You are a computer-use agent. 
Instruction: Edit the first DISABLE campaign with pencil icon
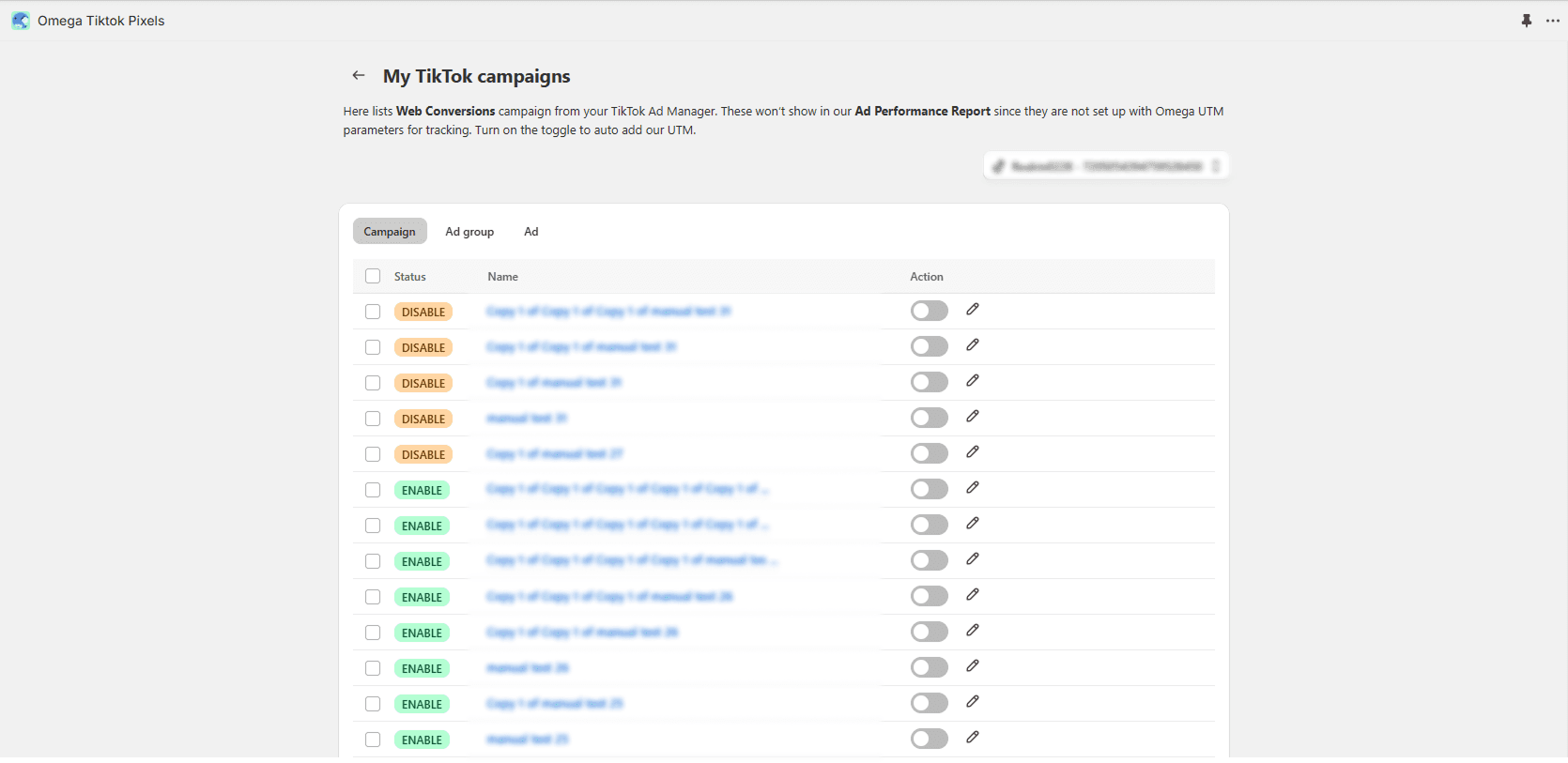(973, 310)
+ + + + +
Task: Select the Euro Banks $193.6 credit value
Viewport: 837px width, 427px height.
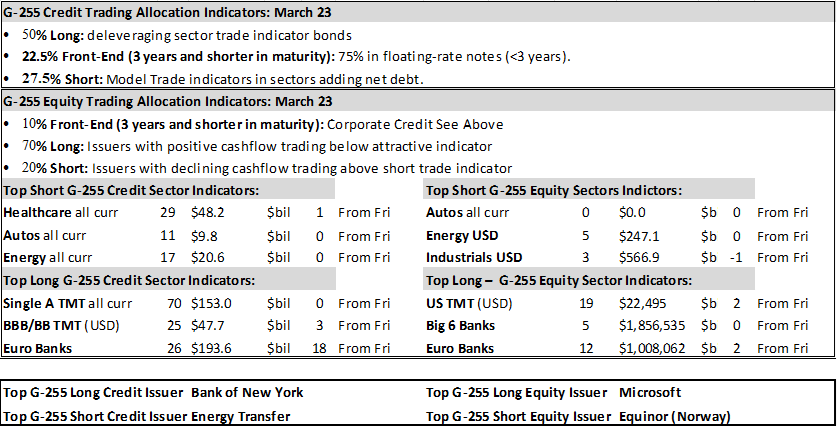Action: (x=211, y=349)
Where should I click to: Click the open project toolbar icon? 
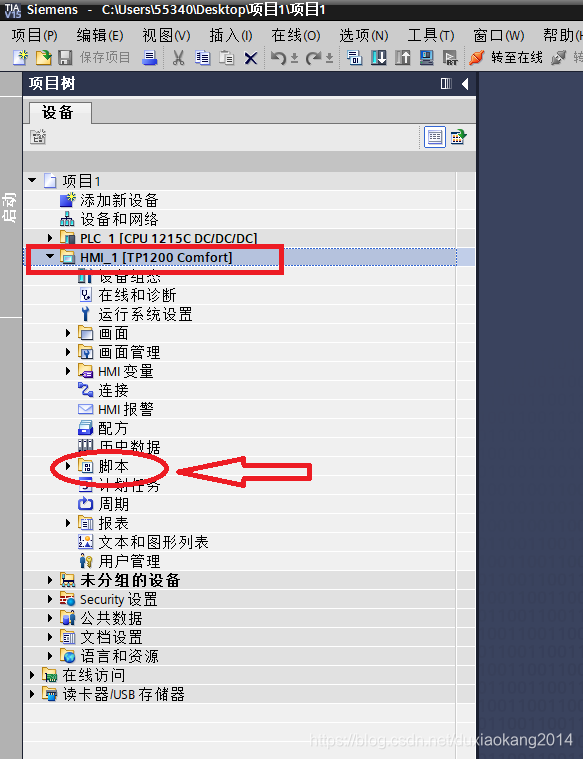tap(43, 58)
+ + + + +
* Task to complete
Convert the rows between the lines holding "Where should I" and "tap(43, 58)", inclusive, into a Markdown table with the columns Line and Text, one numbered row per line and no blank lines. Leave the pictures out.

* Response
| Line | Text |
|---|---|
| 1 | Where should I click to: Click the open project toolbar icon?  |
| 2 | tap(43, 58) |